On Carry Me Go, Harry Carter spins a cathartic narrative of a scorned lover with trust issues in a romantic relationship. With its rhythmic bridge “Make the water for my eyes carry me go”, and similarly woven verses, Harry Carter skillfully describes his feelings succinctly with this song.
His unique blend of Nigerian Pidgin lingo and sonic fusions help propel the record to a reputable acclaim. According to Harry Carter, the record is a prelude to his forthcoming EP dubbed, To the stars & Beyond.
At a very tender age, Harry Carter showed a penchant for visual, dance and music artistry. He gained popularity in the University of Benin where he graduated with a degree in Biology.

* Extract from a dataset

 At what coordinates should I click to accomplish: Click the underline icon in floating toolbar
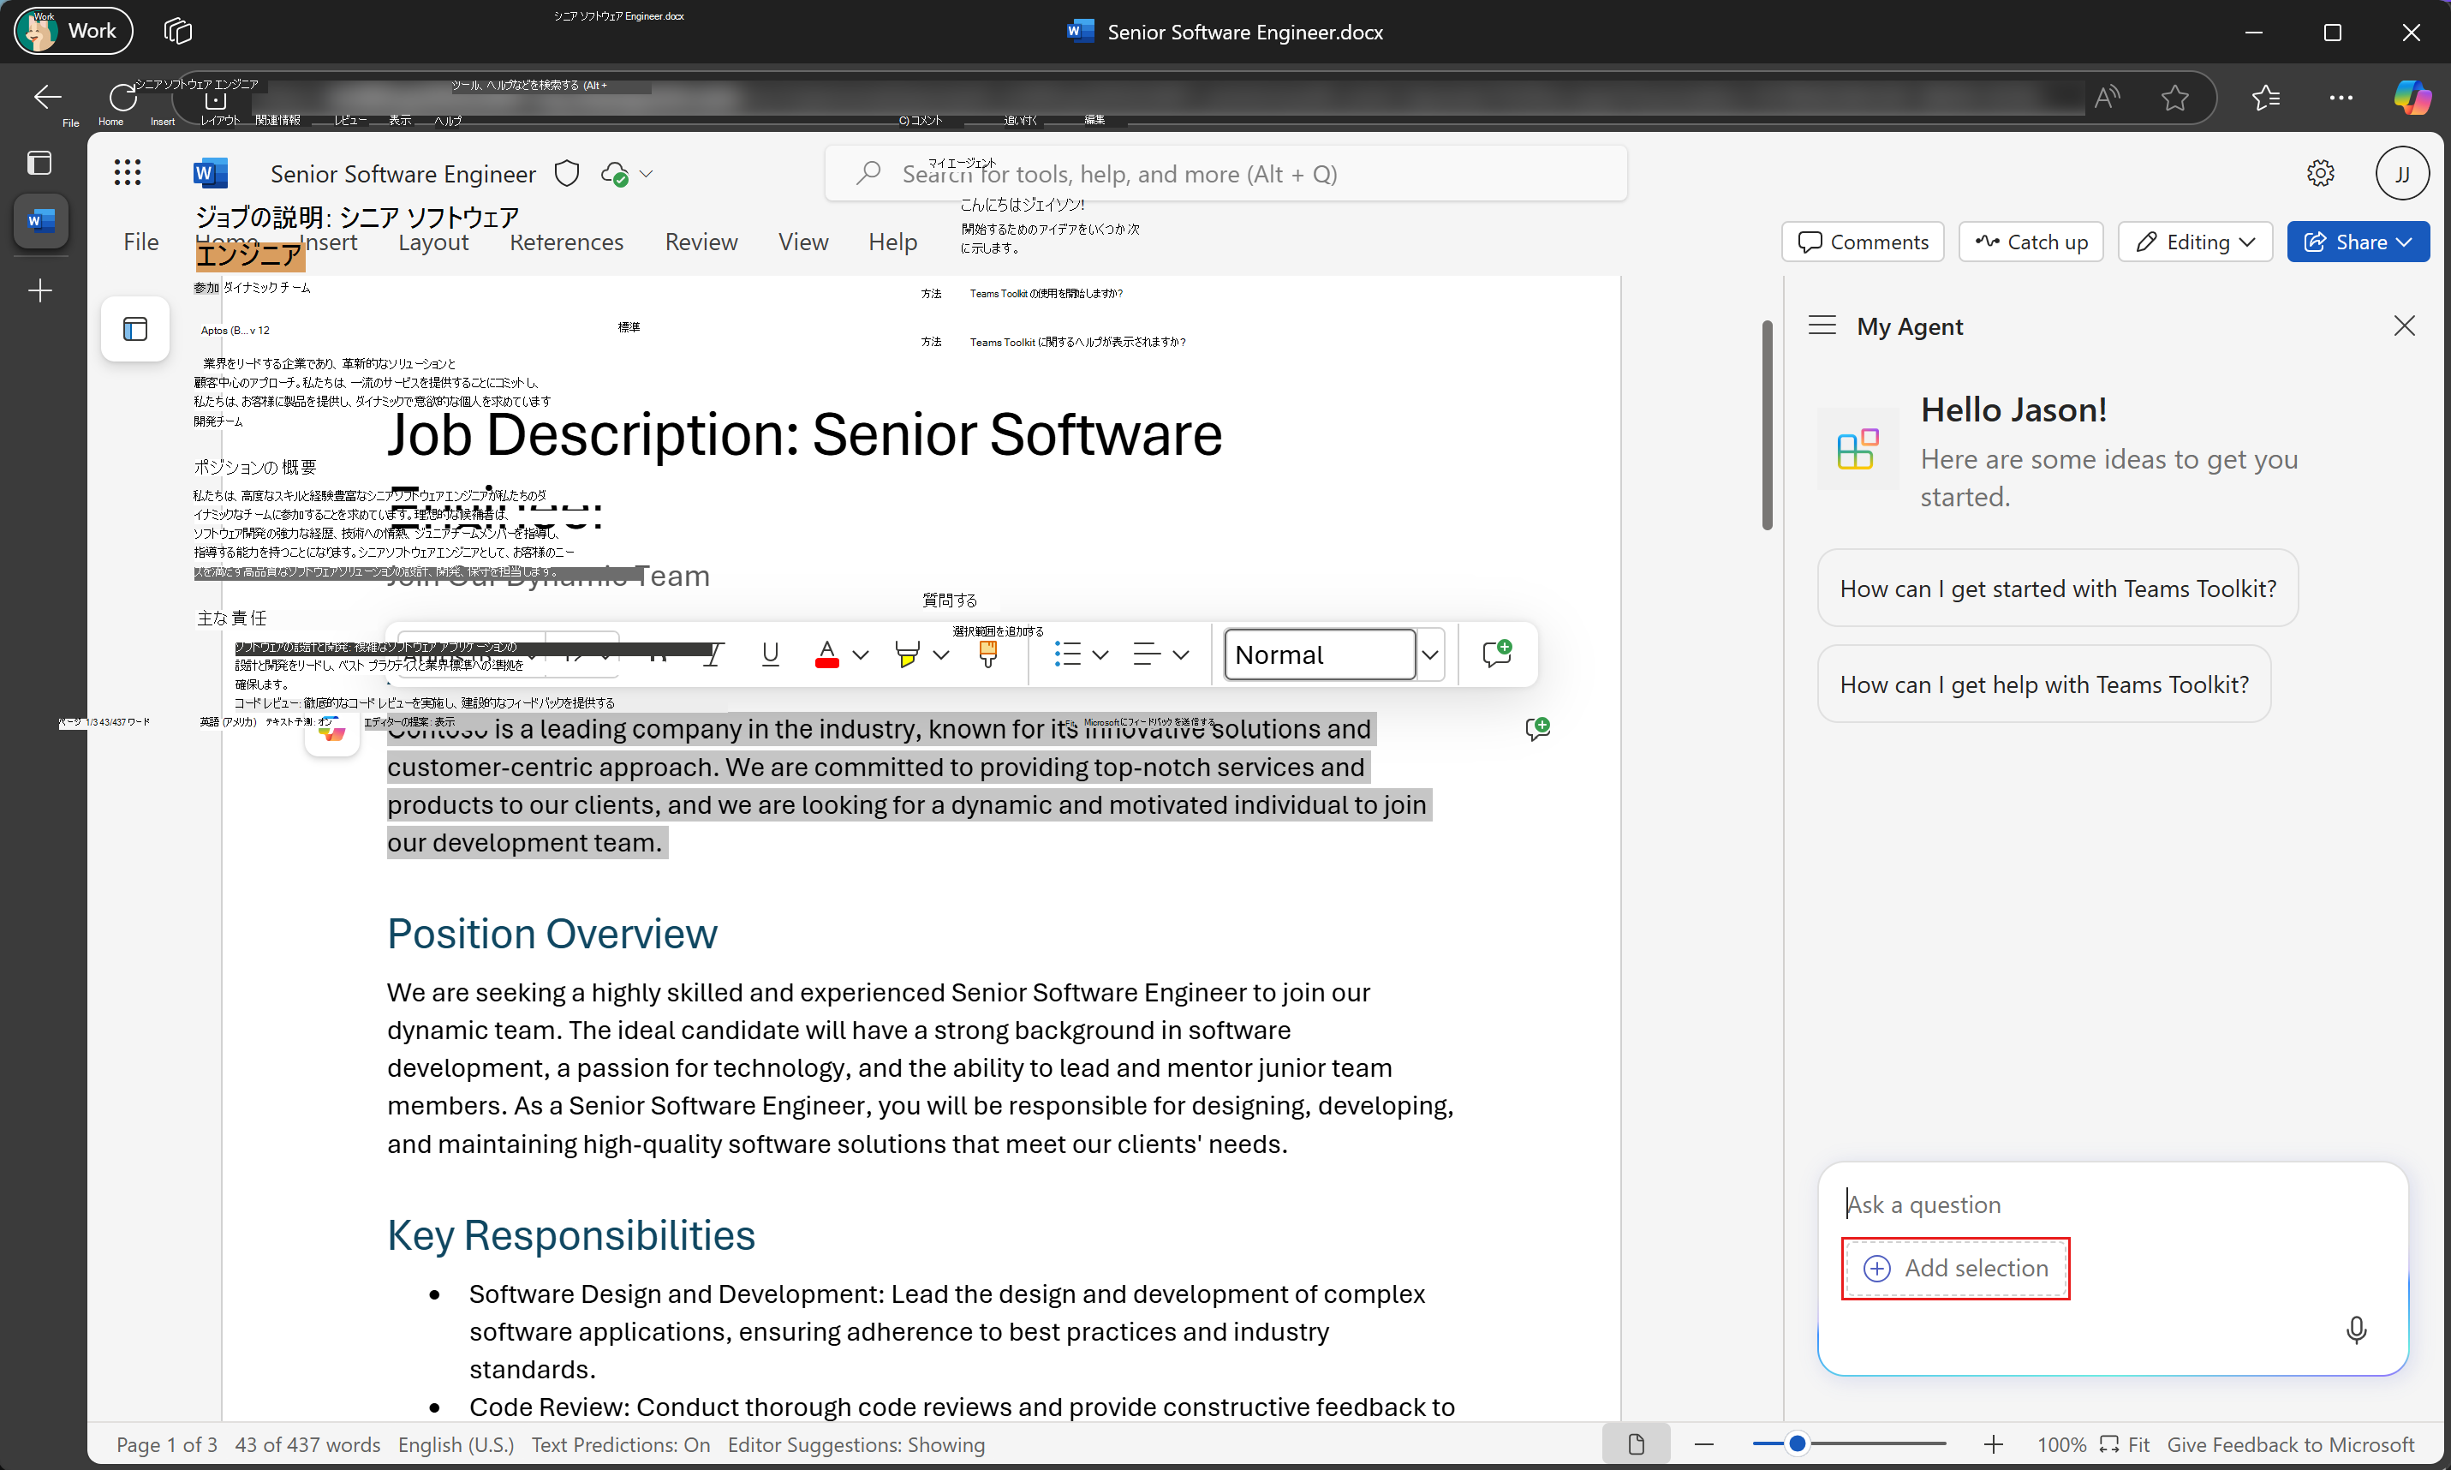point(769,654)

Pioneering a new wave of hip-hop in Benin, his chanty singles like Zithande featuring Blaqbonez, Woski and Ngimkhulu, which became the official soundtrack of the Netflix & Prime Video streaming movie “Payday” directed by Cheta Chukwu. Following the release of his “Carterlyst” mixtape in the 2020 pandemic, Harry Carter’s fan base “Cartans” continues to grow rapidly. Harry Carter later moved to Lagos state in 2020 and released his EP Carterstrophy a year later with lead tracks C’est La Vie and Baby. In 2021, he headlined his concert, Rage Fest, with over a thousand people in attendance.

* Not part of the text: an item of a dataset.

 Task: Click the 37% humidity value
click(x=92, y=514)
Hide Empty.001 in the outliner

He has received accolades on his co-directed “Woski” music video from British-Nigerian video director, Moe Musa; Africa’s most celebrated Rapper, M.I Abaga, who called him “one everyone should watch out for” and other notable music industry giants.
His distinctive flow and unrivalled versatility is evident in how he swings across genre vines effortlessly — a musical Tarzan — fusing Western Hip-Hop, Drill, RnB and Afro Swing, while maintaining his original flavour. The 22-year-old, who runs his own imprint, Label Carterstrophy Ltd, is on a quest to conquer the world one ZIP code at a time.